From time to time readers comment on what they perceive as threads of fantasy woven into my Shan novels, citing the role of demons, sorcerers, astrologers, fanciful costumes, and medieval-style structures. I remind them that while these are works of fiction, they are not fantasies. Until it was overwhelmed in the 1950s, Tibet was a world unto itself, so unique in every facet of its material and spiritual culture—including its routine use of symbolic demons, exotic rituals, and ancient buildings—that to outside observers it did indeed often seem mystical. It was a society that did not view economic and technological advancement as the primary goal of civilization—for centuries Tibetans’ main use of the wheel, for example, was for mechanical praying devices—but instead focused on exploration of the human spirit. The characteristics that reflected such profound differences with our world may have an aspect of fantasy to some outsiders, but they were vital realities in traditional Tibetan life, and their vestiges can still be found today.

The main elements that appear in the backdrop of this novel are rooted in the Tibetan experience, past and present. Salt caravans that traveled over some of the most difficult terrain on the planet were a common feature of life in Tibet for centuries, as were the shrines that offered spiritual nourishment to those intrepid trekkers. For hundreds of years treasures, nearly always spiritual in nature, were deliberately hidden by lamas to surprise and benefit future generations, acts that for me have always reflected both the whimsy and the eternal hope that are ingrained in the Tibetan DNA. This same selfless, spiritual character meant that precious metals and gems were used primarily to honor deities, not as signs of wealth. Astrologers were esteemed members of many Tibetan communities, providing both death charts and horoscopes, and demon costumes were frequently utilized in Buddhist festivals.

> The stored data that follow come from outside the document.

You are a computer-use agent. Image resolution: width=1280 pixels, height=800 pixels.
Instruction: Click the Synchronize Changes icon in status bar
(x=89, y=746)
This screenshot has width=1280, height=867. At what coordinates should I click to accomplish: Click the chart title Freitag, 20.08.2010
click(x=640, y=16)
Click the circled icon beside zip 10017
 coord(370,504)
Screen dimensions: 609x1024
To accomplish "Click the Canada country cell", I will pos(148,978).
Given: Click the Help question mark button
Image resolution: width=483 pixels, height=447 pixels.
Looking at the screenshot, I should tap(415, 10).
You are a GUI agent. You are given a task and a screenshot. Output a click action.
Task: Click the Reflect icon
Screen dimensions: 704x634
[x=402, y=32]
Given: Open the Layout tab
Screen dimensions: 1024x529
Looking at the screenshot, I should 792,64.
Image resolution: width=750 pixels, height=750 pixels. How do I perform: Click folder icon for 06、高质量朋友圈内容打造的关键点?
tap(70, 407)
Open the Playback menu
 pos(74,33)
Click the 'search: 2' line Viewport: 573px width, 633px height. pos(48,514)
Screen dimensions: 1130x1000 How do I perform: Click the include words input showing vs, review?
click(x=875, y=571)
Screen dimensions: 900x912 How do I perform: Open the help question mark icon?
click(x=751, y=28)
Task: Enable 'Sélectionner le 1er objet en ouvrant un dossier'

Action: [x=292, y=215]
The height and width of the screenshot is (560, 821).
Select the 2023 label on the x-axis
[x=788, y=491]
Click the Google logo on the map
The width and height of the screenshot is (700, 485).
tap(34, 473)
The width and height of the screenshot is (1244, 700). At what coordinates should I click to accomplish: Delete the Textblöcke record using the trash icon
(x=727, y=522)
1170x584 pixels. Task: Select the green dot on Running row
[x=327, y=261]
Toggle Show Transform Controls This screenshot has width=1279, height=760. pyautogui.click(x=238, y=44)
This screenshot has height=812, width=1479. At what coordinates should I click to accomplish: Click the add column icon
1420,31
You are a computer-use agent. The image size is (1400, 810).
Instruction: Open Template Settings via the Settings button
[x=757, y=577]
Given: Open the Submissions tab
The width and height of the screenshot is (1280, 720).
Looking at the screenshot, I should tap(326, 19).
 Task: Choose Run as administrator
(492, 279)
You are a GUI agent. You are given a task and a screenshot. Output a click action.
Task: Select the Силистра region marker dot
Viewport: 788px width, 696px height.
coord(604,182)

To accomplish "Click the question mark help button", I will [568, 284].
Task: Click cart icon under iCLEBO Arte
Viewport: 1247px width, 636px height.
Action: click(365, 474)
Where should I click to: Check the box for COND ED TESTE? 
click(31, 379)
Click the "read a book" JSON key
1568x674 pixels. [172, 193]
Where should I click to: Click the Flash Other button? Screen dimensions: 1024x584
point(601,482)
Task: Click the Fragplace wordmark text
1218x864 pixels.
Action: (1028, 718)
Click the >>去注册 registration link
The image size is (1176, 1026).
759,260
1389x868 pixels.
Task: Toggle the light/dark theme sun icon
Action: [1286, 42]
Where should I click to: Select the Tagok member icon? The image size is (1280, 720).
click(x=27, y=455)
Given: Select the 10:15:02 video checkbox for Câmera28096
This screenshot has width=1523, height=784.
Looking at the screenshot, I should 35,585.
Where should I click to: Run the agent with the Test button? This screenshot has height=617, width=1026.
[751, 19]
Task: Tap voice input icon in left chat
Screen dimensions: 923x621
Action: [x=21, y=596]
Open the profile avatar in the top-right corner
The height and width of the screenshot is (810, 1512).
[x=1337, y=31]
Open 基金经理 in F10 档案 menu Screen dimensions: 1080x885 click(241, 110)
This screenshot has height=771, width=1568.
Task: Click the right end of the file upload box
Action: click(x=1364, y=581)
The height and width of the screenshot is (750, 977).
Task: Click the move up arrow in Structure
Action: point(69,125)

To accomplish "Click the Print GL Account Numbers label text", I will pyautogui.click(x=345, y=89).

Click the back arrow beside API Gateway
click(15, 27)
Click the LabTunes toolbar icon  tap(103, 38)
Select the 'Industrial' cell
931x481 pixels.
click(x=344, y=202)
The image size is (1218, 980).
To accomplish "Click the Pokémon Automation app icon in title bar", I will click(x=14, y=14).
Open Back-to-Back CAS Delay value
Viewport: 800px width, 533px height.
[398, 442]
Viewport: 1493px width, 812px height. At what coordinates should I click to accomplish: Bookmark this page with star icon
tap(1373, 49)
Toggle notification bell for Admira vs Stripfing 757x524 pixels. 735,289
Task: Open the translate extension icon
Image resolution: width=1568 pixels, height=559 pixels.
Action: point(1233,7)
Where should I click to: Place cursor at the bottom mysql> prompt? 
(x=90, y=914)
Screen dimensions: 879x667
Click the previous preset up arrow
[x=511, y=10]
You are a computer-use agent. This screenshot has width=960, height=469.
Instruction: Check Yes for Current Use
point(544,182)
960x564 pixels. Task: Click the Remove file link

Tibet was famed throughout central Asia and China for its doctors and medical colleges, which practiced diagnosis and treatment based on principles unknown in the West. Tibetan medical colleges developed the richest natural pharmacopeia ever known, made possible by expeditions of monks and doctors who harvested rare medicinal plants on high alpine slopes. Tibetan amchis considered both the empirical and the spiritual roots of illness in treating their patients, and they were diagnosing some diseases centuries before their European counterparts. The amchis’ sophisticated techniques for diagnosis by pulse reading—including even use of subtle pulses in the earlobe—have never been matched in the West, where medicine has always been a purely scientific pursuit.

The 1897 earthquake referred to in these pages wracked Tibet and the entire eastern Himalayan region. In an area of more than a hundred thousand square miles, nearly all masonry structures were destroyed. Temples collapsed, villages were wiped out, waterways shifted, and the earth’s crust rose more than fifty feet in some places. It is safe to assume that more than a few underground chapels, like the gonkang described herein, were never the same.

That natural devastation, however, pales in comparison to the seismic ruin caused when Mao Tse-tung unleashed his Red Guard revolutionaries. The dismantling of Tibetan institutions by the Chinese army during the previous decade was escalated on a massive scale by the Red Guard during the mid-1960s. Mayhem was inflicted not only on the million-plus Tibetans who were killed or maimed; it extended to the very foundations of their ancient culture. Ninety percent of Tibet’s temples and monasteries were annihilated. Tibetan medical colleges, including the world-renowned school at Chokpori, near Lhasa, were blasted to rubble, with no attempt to preserve their unique, centuries-old learnings about the mysteries of the human body.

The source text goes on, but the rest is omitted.